=== Begin Enclosure ===

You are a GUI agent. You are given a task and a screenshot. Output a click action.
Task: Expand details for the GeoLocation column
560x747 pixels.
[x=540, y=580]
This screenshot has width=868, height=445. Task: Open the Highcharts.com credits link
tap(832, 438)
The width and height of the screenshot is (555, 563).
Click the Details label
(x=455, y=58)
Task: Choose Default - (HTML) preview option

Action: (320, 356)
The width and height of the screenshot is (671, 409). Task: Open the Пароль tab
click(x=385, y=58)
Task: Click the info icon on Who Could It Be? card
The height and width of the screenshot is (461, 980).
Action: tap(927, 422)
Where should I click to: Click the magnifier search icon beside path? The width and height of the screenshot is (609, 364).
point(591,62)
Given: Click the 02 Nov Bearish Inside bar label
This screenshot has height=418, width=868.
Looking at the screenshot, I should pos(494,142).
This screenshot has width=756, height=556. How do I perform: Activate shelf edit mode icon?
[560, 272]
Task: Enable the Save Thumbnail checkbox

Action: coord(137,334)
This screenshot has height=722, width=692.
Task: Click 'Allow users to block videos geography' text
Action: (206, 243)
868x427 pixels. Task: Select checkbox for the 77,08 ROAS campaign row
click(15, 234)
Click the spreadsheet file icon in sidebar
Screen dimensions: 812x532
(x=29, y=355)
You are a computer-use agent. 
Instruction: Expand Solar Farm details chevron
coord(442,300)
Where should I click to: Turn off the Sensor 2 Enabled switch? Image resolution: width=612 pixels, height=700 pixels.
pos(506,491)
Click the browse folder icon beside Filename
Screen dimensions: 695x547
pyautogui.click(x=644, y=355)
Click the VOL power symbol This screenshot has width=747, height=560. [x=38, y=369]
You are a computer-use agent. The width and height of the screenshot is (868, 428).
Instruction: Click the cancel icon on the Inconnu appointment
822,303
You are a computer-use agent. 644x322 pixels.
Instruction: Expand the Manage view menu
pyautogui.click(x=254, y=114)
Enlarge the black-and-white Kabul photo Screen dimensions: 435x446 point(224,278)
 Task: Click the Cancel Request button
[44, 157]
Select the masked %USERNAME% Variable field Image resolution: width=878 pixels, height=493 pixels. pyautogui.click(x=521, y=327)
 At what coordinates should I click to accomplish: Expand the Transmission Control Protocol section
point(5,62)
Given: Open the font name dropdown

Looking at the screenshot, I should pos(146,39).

=== End Enclosure ===

Assignment: Copy out every line from the data above in which the word "computer" occurs.

Exercise answer:
You are a computer-use agent. 
You are a computer-use agent. The width and height of the screenshot is (868, 428).
You are a computer-use agent. 644x322 pixels.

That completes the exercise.